| Textauszug |
————
29. Dezember 2012

Ist das Kultur, oder kann das weg?

Eines der Kulturthemen des abgelaufenen Jahres:
der Chor der Oper drohte mit Streik, singt aber
vorerst weiter
Zum Jahresausklang sind auch in Lettland allerlei Rückblicke und Ausblicke zu lesen. Die folgende Themenübersicht ist - mit Ergänzungen - derjenigen des Portals "Delfi.lv" nachempfunden.

Lettisches Kino: Enttäuschungen, Nörgeleien, Hoffnung und Neuanfang

Aufsehen erregten 2012 verschiedene neue lettische Filme - was zunächst mal ein gutes Zeichen ist, denn bei einem Land mit nur 2 Millionen Einwohnern ist es ja nicht ganz selbstverständlich dass es überhaupt eine eigene Kinoproduktion gibt. Fest etabliert hat sich "Cinevilla" als "Kinoproduktionsstadt"; um es ökonomisch lohnenswert zu machen wird dort allerlei "Sonstiges" angeboten - vom Hotel über ein Wettlauf-Event bis zur Möglichkeit dort zu heiraten. Doch die politische Unterstützung fällt unterschiedlich aus: während bei der Premiere von "Sapnu komanda", dem lettischen Basketballmärchen, auch fast alle politischen Größen Beifall klatschten, gefiel das in "Kolka Cool" gezeigte ländliche lettische Alltagsleben der nationalistischen Rechten gar nicht: "zu viel Schimpfworte und Alkoholgebrauch im Film".
Lettische Freizeitangebote:
einmal selbst "Freiheitskrieg"
spielen im Kinodorf

Bedenklich dabei vor allem, dass Kritik mit finanziellen Drohungen verknüpft wird: ein mit staatlichen Fördergeldern finanziertes Werk soll bitte schön auch ein positives (Vor-)Bild des eigenen Lands zeigen - wenn es nach den Wünschen solcher Möchtegern-Kulturexperten geht.
————
Einträge aus einem Datensatz
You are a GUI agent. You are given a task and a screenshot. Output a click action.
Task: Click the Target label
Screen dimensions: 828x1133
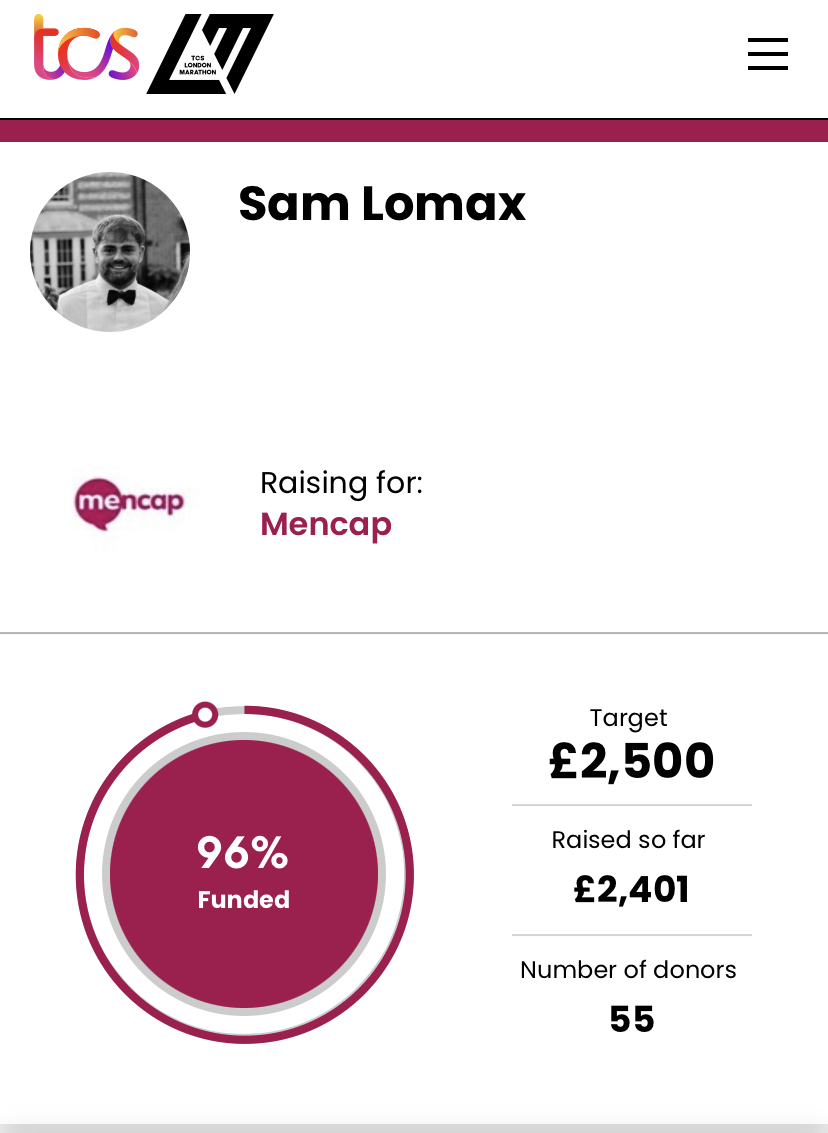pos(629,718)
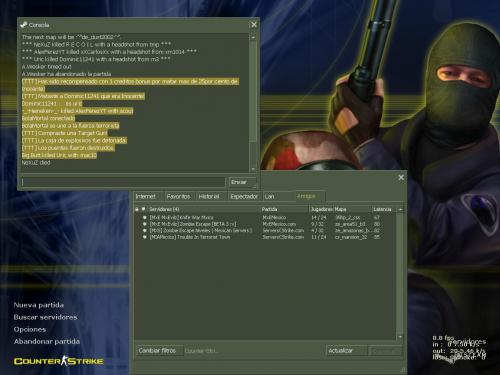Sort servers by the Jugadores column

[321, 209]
————
| Arbeitsauftrag |
Führen Sie den Jahresrückblick auf das lettische Kulturleben 2012 im Anschluss an seinen letzten Satz fort.

| Lösung |
In zwei Fällen wirkte sich politisches Geschacher und Finanzierungstaktik auch direkt aus. Zum einen war es das Filmfestival  "Arsenāls", dessen Tradition bis zum Jahr 1986 zurückreicht. 2011 konnte das 25-jährige Jubiläum gefeiert werden - im März 2012 gaben die bisherigen Verantwortlichen das Ende des Festivals bekannt: nach 2184 gezeigten Filmen und insgesamt 330.000 Zuschauern (DIENA 12.2.12). Auch die beiden bisherigen Sponsoren, Ex-Ministerpräsident Māris Gailis und Festivaldirektor und Filmemacher August Sukuts, zogen sich zurück. Außerdem sei es nicht gelungen, mit dem Stadtrat Riga und dem lettischen Kulturministerium eine Vereinbarung zum Erhalt des Festivals zu treffen. Ebenso legendär wie das Festival selbst war die Preisverleihungszeremonie: Sukuts servierte allen teilnehmenden Filmemachern Wein - eines der Gefäße enthielt einen Knopf von Sukuts Weste, und wer diesen beim Austrinken fand erhielt auch das Preisgeld. Aber vielleicht sind auch einfach die Zeiten solcher generöser "Kulturpaten" vorbei? Während Sukuts sich lange vor dem Ende des Festivals ein Haus im sonnigen Spanien kaufte und dort leben will, und Gailis es auch schon mal zu einer Weltumseglung drängte, bleibt die Kinoförderung in Lettland mühsames Tagwerk. Im Herbst wurde das Konzept für ein neues lettisches Kinofestival vorgestellt, das künftig "FF RIGA" heißen soll (siehe "Baltic Times") und vor allem die Konkurrenz des inzwischen gut etablierten "Black Nights Festival" im estnischen Tallinn annehmen muss, wo schon in den vergangenen Jahren Filme präsentiert wurden, die eigentlich auch Teilnehmer beim "Arsenāls" hätten sein können.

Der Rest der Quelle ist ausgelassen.